For the listing below, output exactly the lines from the line with "You are a GUI" up to and including the line with "Task: Open the Google Plus icon", and no other lines.

● **AVAILABLE DATA**
..........

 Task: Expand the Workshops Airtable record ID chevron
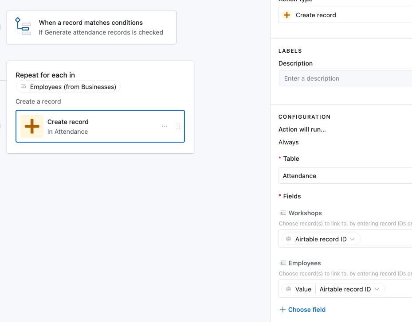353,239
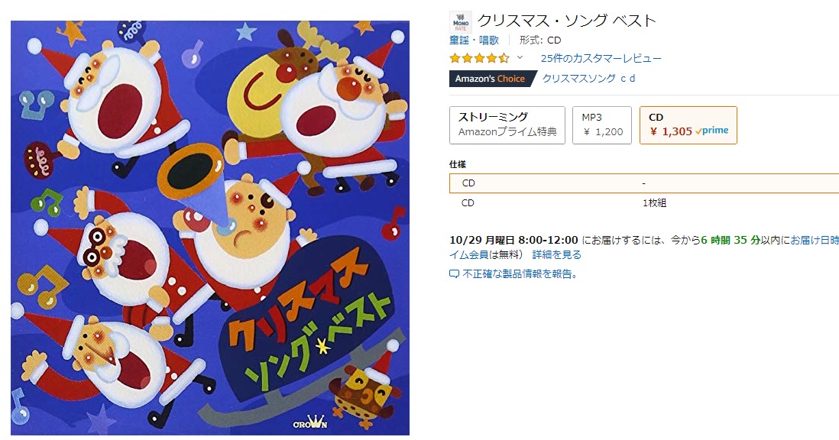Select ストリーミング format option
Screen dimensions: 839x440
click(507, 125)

..........

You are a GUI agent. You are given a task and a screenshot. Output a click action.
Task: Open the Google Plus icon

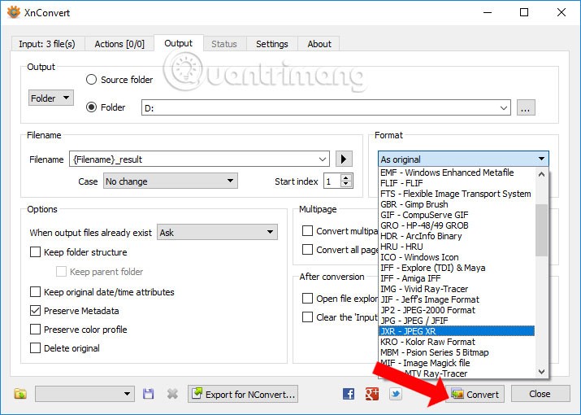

..........

● **REPLY TO THE TASK**
You are a GUI agent. You are given a task and a screenshot. Output a click action.
Task: Open the Google Plus icon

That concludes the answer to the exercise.